Provided information —
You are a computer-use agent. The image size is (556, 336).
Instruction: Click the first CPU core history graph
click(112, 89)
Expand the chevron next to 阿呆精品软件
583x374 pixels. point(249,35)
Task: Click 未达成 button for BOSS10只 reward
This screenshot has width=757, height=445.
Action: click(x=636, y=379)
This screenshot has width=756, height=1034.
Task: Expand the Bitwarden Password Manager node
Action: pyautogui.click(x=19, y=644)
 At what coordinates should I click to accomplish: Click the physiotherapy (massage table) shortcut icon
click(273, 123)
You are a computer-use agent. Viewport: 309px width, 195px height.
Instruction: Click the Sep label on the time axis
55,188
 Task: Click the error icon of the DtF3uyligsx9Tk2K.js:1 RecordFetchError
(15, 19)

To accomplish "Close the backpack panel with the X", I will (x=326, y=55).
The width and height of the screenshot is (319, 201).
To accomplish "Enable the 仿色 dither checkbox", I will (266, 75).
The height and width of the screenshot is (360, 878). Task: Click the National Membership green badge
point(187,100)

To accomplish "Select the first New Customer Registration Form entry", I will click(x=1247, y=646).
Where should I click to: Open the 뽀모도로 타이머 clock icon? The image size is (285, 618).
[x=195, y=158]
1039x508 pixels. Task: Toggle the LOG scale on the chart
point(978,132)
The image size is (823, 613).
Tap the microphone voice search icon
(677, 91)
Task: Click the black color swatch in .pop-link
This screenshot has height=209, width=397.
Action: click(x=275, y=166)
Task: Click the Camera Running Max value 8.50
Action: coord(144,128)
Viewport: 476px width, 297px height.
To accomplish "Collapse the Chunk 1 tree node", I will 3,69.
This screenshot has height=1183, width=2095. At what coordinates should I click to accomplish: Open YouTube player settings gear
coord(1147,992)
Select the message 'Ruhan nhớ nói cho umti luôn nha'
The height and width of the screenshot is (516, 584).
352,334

Problem statement —
Within the entries above, how many lines include the word "agent"? Respond with the number only.

Response below —
2